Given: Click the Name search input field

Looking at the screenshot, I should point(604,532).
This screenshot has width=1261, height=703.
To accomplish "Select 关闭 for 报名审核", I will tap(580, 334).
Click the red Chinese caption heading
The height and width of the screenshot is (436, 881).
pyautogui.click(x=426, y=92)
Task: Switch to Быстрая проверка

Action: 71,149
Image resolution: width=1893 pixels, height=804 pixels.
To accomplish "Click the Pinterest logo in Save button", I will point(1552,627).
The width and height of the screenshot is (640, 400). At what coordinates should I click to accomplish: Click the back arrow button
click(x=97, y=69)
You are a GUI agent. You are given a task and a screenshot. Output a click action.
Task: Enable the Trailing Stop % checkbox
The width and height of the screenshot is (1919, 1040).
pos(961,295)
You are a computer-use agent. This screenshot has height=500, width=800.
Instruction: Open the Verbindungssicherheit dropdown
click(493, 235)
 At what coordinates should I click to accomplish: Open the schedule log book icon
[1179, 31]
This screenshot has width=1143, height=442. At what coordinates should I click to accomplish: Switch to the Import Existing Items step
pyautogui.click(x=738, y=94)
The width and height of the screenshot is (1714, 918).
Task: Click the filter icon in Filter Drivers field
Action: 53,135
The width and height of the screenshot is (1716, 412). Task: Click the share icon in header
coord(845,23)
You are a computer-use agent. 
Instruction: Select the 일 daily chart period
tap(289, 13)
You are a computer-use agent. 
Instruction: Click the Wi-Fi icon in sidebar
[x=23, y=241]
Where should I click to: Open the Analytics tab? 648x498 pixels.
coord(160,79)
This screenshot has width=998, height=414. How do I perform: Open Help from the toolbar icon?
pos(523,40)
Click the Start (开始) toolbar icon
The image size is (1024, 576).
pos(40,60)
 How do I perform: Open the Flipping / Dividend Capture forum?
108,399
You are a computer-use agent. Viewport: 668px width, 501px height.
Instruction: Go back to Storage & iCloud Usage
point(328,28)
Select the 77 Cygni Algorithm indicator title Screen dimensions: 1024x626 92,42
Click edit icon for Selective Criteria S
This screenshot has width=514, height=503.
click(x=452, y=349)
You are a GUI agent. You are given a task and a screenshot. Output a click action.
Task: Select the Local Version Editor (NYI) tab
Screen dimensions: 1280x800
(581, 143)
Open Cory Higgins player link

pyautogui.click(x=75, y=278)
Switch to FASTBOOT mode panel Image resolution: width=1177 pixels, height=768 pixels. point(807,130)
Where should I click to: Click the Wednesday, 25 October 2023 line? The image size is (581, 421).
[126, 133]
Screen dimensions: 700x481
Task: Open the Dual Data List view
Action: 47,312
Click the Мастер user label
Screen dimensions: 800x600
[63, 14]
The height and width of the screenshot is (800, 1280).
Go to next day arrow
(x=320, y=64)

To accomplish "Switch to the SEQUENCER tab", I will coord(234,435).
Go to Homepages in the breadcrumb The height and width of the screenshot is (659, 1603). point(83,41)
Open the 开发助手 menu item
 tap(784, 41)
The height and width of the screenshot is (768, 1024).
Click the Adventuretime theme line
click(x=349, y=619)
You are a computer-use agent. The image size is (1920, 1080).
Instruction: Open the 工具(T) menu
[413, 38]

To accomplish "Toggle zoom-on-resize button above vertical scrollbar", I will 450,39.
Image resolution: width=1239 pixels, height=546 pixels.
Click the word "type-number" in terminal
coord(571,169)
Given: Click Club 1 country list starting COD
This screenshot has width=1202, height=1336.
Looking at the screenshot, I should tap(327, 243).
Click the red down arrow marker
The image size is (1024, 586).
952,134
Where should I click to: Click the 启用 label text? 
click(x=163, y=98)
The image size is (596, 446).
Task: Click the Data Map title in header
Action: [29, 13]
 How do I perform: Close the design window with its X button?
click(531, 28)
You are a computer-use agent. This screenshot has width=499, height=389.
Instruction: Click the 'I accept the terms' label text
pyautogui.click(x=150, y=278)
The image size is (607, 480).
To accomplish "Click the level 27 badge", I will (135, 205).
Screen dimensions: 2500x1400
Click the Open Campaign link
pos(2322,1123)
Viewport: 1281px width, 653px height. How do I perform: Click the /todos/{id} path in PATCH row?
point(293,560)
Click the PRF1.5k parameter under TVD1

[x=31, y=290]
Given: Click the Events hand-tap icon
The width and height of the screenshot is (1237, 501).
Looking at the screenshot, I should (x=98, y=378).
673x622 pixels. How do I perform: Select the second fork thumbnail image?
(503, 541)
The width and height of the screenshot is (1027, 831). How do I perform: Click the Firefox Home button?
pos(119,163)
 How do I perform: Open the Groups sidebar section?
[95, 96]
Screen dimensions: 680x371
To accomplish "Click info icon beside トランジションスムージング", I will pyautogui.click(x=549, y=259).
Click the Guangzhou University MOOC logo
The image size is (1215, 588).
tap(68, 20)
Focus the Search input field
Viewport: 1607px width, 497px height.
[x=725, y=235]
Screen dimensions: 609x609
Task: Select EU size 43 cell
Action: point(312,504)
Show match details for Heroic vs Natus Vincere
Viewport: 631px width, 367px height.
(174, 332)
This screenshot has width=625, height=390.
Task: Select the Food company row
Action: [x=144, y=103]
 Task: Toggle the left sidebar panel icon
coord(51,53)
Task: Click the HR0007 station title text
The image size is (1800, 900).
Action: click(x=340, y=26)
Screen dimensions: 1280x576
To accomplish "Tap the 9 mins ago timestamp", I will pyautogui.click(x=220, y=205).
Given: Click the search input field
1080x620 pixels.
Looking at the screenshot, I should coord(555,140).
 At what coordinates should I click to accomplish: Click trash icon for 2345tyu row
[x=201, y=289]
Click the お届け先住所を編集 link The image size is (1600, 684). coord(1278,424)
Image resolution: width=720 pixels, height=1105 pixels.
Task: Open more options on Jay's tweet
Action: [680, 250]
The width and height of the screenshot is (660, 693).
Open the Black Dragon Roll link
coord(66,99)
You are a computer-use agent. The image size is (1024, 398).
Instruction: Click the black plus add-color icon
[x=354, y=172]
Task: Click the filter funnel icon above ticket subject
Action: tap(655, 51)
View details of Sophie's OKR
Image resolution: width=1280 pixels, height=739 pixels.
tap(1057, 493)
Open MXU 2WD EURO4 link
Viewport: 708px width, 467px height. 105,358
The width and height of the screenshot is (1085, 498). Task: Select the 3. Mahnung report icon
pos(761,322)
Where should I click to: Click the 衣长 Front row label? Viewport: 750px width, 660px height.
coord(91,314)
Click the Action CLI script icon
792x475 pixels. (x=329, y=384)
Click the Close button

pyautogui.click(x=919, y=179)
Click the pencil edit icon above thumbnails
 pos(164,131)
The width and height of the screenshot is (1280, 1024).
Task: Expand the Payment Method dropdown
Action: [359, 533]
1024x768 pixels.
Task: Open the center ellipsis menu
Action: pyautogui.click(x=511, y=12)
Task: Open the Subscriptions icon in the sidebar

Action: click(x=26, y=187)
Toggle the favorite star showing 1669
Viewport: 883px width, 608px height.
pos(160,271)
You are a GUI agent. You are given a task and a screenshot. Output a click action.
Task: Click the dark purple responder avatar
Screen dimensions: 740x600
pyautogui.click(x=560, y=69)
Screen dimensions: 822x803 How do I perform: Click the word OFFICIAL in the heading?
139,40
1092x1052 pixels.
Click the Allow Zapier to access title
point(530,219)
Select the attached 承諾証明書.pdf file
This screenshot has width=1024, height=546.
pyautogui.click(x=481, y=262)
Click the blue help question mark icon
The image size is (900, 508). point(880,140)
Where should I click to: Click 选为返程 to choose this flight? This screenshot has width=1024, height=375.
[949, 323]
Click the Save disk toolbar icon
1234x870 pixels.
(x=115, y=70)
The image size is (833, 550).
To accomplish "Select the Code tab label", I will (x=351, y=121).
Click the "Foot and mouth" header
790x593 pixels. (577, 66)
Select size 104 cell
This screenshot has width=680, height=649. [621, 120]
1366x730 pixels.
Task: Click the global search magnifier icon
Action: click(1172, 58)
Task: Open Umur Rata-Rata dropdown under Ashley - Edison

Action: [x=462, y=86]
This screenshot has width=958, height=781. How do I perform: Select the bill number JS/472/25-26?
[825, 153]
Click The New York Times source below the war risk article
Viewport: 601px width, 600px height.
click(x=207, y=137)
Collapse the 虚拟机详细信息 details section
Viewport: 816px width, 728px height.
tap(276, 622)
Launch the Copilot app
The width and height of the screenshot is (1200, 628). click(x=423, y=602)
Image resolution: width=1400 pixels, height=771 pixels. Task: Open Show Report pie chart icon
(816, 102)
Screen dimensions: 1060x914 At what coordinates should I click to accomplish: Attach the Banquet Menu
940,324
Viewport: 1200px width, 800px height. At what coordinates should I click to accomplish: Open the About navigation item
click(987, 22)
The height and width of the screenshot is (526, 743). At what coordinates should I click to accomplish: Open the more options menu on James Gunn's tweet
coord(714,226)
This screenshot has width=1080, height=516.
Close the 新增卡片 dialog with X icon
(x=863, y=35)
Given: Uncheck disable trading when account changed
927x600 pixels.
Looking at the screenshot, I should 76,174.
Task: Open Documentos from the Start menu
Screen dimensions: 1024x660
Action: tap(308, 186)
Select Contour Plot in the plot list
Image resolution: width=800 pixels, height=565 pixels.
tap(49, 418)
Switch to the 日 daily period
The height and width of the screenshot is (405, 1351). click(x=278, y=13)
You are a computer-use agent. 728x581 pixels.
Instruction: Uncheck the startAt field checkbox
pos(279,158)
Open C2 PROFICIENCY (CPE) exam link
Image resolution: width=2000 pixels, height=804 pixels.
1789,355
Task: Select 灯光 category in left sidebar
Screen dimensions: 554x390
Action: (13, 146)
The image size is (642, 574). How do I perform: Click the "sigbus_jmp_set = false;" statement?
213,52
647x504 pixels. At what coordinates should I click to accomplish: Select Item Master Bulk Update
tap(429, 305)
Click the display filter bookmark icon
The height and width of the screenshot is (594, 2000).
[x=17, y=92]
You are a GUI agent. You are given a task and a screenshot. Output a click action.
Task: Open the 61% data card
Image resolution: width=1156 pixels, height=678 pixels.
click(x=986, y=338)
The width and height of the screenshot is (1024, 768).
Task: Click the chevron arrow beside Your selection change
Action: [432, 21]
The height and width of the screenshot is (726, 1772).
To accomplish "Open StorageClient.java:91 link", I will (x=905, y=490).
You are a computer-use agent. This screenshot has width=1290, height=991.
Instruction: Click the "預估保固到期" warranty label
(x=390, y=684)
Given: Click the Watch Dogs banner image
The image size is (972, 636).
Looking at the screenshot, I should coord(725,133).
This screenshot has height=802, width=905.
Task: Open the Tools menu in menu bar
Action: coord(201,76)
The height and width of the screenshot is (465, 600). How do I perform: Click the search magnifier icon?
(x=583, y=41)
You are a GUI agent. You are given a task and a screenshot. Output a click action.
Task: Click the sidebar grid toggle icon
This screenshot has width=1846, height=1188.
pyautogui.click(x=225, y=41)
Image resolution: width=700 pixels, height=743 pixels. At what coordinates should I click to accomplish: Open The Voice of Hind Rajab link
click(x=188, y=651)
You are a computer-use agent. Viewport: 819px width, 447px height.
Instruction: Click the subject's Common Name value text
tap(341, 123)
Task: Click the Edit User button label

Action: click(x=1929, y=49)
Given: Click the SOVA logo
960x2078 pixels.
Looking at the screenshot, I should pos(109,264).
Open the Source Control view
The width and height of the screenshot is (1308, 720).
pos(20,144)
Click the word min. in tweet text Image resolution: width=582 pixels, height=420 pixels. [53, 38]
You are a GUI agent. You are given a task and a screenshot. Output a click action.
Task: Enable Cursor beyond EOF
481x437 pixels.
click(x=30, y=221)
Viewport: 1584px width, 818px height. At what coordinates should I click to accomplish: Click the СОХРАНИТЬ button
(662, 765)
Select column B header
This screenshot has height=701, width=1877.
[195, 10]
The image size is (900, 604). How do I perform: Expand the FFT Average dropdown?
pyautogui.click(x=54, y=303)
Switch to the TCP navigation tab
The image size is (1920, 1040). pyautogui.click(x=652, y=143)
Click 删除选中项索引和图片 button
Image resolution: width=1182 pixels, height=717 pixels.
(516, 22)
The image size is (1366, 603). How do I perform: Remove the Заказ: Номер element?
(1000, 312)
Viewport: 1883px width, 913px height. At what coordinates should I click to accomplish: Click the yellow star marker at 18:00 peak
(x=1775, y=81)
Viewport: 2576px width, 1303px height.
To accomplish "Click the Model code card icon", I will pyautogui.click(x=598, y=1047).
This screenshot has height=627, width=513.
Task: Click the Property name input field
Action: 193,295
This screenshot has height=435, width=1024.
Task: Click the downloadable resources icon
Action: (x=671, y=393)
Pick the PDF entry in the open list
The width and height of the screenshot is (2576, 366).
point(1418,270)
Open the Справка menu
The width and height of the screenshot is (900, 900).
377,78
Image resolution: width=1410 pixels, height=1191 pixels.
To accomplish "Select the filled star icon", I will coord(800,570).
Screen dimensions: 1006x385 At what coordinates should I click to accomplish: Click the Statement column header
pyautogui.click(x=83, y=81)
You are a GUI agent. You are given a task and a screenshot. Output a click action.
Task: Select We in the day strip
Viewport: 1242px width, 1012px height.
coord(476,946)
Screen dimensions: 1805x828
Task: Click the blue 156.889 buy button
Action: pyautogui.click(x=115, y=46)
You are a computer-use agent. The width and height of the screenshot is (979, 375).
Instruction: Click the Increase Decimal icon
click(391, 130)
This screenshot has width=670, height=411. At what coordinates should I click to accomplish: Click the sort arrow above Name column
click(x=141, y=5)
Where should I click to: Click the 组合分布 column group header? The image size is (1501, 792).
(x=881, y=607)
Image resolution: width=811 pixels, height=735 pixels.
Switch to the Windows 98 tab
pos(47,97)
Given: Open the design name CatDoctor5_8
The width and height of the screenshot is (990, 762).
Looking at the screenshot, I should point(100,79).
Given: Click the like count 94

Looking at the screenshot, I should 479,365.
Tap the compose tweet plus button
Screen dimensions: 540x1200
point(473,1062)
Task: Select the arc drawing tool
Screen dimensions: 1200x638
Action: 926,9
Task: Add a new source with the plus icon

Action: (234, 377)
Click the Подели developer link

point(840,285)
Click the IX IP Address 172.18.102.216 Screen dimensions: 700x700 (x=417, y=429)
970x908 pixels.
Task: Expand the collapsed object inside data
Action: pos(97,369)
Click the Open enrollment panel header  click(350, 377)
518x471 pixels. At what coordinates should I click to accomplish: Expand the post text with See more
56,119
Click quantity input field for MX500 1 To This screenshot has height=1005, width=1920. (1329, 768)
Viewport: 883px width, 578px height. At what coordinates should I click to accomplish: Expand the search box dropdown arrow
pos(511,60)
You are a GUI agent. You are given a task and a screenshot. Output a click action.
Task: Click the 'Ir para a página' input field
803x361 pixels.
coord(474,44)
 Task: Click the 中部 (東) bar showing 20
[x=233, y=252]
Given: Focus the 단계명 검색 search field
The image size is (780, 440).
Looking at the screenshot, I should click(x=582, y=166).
·····
> _Work item_
Print exactly the lines of the records from the one containing "Given: Focus the 단계명 검색 search field" through the end, and nothing besides them.

> _Answer below_
Given: Focus the 단계명 검색 search field
The image size is (780, 440).
Looking at the screenshot, I should click(x=582, y=166).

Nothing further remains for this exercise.